I have found the above thought experiment to be very persuasive and clarifying in conversations I have had about AI safety. I’m not entirely sure why it is so persuasive, but here are some plausible reasons:

  • AI safety skeptics often demand explicit desciptions of how things might go wrong. This is an understandable demand—people tend to be more readily convinced by examples than by abstract arguments—but it is also a tricky one. Predicting the actions of a superintelligence in any kind of detail is hard by definition, and any attempted guess is liable to be dismissed as science fiction. The thought experiment meets the skeptic half way. It gives the bare bones of a disaster scenario, omitting detailed play-by-plays that might come across as implausible. But crucially, the story is just concrete and structured enough that the skeptic can fill in the details themselves.

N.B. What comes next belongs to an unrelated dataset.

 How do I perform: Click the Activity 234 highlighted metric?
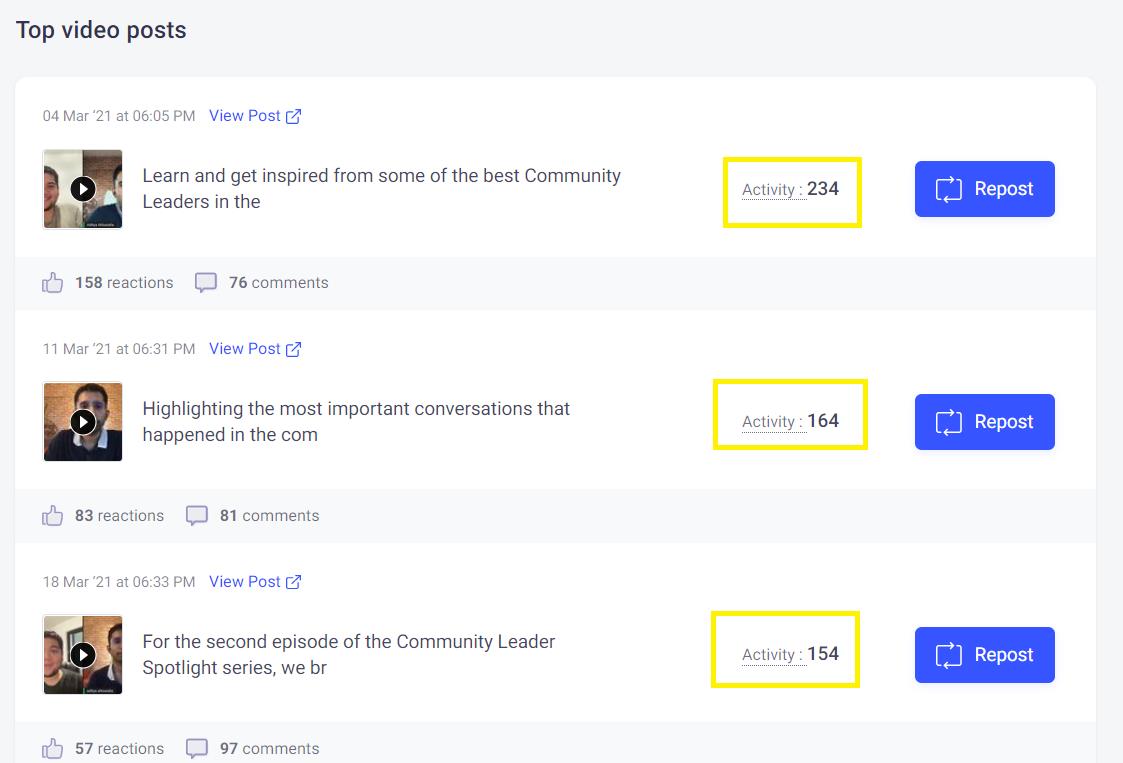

  • A lot of people have an easier time imagining oracle-like highly intelligent LLMs, and a harder time imagining AIs that “do stuff” in the real world. Perhaps this is because our current most capable models happen to be LLMs. Artificially splitting a system into an LLM, which takes care of the “thinking”, and an agent, which takes care of the “doing”, seems to help people make the mental jump from “an LLM that can describe a strategy for gaining power over humans” (which most people can imagine but don’t find that scary) to “an AI agent that actually goes out and tries to overpower humans” (which is scary but harder to imagine).

  • It is pretty easy to follow how gradient descent is responsible for the emergent dangerous behaviour in the thought experiment: all of the AI’s actions upon deployment are straightforward generalisations of actions that it was rewarded for during training. Phrases like “the deployed AI seeks reward/​aims to maximise reward/​has a goal of obtaining reward” are sloppy, and can be a red flag to skeptics, so our story avoids them. Likewise, there’s no need for the tricky discussion of agents reasoning about their own reward functions, or about their own shutdown (note that the LLM reasons about the potential shutdown of the agent, but somehow this confuses people much less than an agent reasoning about its own shutdown). Avoiding these conversational minefields is absolutely crucial if one wants to have a productive conversation about AI safety with a skeptic.

  • Splitting the AI system into an LLM and an agent lets us imagine the two talking to each other. Dialogues are often more compelling and tangible than imagining the inner monologue of a single agent.

I encourage the reader to try working through this thought experiment with AI-safety-skeptic friends or colleagues. It would be useful to know which parts are most clarifying and persuasive, and which parts are confusing.